▶ Work required
Output the data from the line containing "How do I perform: Switch" to the line containing "I will coord(296,386)." as a numbered list, omitting blank lines.

---

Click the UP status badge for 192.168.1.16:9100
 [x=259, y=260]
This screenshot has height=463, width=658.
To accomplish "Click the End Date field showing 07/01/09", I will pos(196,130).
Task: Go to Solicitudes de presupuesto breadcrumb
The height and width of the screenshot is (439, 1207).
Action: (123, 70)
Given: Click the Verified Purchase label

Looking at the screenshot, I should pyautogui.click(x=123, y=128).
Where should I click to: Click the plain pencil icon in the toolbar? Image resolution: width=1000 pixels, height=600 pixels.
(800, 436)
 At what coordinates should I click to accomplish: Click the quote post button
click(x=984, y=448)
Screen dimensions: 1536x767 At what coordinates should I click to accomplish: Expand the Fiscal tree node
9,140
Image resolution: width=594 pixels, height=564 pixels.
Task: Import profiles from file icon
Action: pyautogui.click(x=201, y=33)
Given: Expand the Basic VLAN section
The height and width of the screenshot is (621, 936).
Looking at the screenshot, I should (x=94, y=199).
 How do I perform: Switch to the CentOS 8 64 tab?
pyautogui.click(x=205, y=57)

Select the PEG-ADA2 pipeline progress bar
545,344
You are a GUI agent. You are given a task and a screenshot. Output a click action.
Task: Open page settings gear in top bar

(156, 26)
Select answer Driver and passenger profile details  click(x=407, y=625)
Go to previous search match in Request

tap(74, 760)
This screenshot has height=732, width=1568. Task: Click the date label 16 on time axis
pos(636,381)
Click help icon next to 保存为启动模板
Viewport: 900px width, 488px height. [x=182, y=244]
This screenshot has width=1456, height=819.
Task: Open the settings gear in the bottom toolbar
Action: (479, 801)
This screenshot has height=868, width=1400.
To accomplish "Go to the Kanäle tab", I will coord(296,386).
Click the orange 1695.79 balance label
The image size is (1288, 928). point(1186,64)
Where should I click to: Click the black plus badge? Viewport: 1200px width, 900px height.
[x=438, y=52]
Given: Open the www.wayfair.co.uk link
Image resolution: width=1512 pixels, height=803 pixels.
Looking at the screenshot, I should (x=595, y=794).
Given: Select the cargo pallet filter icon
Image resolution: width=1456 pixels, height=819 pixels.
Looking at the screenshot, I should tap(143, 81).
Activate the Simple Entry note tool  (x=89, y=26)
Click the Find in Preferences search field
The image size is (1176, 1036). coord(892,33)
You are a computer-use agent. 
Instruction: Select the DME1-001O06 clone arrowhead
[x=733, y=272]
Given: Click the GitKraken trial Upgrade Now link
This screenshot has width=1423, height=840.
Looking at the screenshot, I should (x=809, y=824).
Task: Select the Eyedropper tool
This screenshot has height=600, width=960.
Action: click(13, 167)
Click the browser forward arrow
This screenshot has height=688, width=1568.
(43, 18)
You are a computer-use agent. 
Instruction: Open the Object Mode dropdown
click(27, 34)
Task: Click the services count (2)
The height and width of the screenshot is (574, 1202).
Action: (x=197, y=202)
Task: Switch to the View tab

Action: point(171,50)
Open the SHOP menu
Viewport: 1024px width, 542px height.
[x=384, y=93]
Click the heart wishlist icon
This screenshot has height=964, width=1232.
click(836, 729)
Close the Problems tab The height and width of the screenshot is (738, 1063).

---

▶ Output for this exercise
1.  How do I perform: Switch to the CentOS 8 64 tab?
2. pyautogui.click(x=205, y=57)
3. Select the PEG-ADA2 pipeline progress bar
4. 545,344
5. You are a GUI agent. You are given a task and a screenshot. Output a click action.
6. Task: Open page settings gear in top bar
7. (156, 26)
8. Select answer Driver and passenger profile details  click(x=407, y=625)
9. Go to previous search match in Request
10. tap(74, 760)
11. This screenshot has height=732, width=1568. Task: Click the date label 16 on time axis
12. pos(636,381)
13. Click help icon next to 保存为启动模板
14. Viewport: 900px width, 488px height. [x=182, y=244]
15. This screenshot has width=1456, height=819.
16. Task: Open the settings gear in the bottom toolbar
17. Action: (479, 801)
18. This screenshot has height=868, width=1400.
19. To accomplish "Go to the Kanäle tab", I will coord(296,386).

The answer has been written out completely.